Here the Court of Appeal indicated that the Court was able to make an award of interest but that they were not forced to apply Spanish rates of interest, rather that the Court was able to use their discretionary power determined by the lex fori (i.e. the law of the Court). The Court therefore applied English levels of interest to both general and special damages.


So where does this leave us now?


The most recent case to consider this issue is Woodward v Mapfre. Here the Court considered the decisions in both Scales v MIB and Troke v Amgen and HHJ Karen Walden-Smith concluded that:

"the right to penalty interest is not a substantive right. It is acknowledged that it will not always apply, albeit that is in restricted circumstances, and as such is a matter of procedure to be  determined by the lex fori (the law of England and Wales).
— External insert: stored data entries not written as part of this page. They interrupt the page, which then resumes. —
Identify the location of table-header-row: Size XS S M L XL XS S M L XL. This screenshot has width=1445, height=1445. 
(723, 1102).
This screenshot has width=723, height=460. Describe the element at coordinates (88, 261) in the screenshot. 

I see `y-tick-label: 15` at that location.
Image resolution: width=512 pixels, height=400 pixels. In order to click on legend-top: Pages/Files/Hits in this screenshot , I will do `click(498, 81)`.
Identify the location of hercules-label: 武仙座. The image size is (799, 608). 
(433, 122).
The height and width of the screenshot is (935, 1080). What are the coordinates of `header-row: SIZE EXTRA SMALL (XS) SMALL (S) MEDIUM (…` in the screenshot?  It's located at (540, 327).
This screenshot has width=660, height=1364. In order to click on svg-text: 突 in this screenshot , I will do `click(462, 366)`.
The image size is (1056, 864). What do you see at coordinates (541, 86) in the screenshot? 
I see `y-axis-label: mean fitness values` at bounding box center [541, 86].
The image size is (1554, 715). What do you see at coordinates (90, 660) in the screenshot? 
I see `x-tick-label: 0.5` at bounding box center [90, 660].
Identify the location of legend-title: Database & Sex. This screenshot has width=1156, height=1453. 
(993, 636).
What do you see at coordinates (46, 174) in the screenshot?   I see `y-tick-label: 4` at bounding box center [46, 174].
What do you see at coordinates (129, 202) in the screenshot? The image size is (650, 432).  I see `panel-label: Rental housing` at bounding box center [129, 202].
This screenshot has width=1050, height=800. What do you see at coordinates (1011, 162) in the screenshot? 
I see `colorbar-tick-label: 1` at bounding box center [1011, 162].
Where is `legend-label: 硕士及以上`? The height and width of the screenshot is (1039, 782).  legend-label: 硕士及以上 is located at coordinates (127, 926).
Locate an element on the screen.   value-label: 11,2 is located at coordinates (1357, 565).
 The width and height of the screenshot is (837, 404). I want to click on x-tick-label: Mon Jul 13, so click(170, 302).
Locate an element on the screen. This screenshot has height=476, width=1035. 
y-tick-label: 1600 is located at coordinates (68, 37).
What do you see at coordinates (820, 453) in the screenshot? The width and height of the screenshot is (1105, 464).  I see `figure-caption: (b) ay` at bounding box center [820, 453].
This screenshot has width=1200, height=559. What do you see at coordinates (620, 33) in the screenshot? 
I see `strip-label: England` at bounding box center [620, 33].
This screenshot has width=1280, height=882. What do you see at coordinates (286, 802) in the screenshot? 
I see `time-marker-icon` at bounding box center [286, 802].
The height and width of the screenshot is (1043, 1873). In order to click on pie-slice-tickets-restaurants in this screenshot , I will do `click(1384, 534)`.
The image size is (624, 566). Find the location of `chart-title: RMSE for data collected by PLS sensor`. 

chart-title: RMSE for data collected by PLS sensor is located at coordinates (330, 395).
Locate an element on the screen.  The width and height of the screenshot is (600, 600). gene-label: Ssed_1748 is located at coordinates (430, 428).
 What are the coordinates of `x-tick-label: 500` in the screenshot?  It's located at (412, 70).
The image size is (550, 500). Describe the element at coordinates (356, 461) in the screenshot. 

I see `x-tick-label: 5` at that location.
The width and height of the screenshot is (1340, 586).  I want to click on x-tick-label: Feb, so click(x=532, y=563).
What this court does have, is a discretion to award interest pursuant to the provisions of  section 69 of the County Courts Act 1984 in my judgment, it is  appropriate to award interest, as a matter of lex fori, at the same rate as the penalty rate of the Spanish law." (Paragraph 72).

HHJ Walden-Smith was critical of the Defendant's unwillingness to settle the claim at an early stage. No attempt had been made to try to resolve the Claimant's claim despite the Defendant being advised shortly after the accident occurred in October 2015 by their own insured or even after proceedings were issued in March 2020. Liability was disputed in full and it was not until May 2021 when Judgment on liability was determined by the Court.

Whilst the position appears to be clear that English Courts have discretion to award Spanish penalty interest, it is difficult to predict how it will be applied to individual cases give the three different decisions previously determined. This certainly provides a challenging level of uncertainty in how best to advise both Claimants and Defendants alike regarding the issue of Spanish penalty interest and how this will be applied in the Courts.

There may be a risk that the Courts will be reluctant to award Spanish penalty interest as the rates are so much higher than what would be awarded in under English interest. Spanish penalty interest could increase the value of the Claimant's claim very significantly depending on the length of time since the accident.

That said, where it can be shown that Spanish insurers are not engaging in claims or not actively trying to resolve them at an early stage then there is a risk that the discretionary powers provided to the English courts could allow them to award penalty interest.

For Claimants the decision in Woodward v Mapfre is in some way reassuring in that Spanish penalty interest could be applied in their claims, however, this is certainly no guarantee, and it appears clear that the decision is with the Court as to how they use their discretionary powers to determine which rates of interest should apply.

So, to answer the question of whether the decision in Woodward v Mapfre has simplified how Spanish penalty interest applies I fear the answer is a resounding no!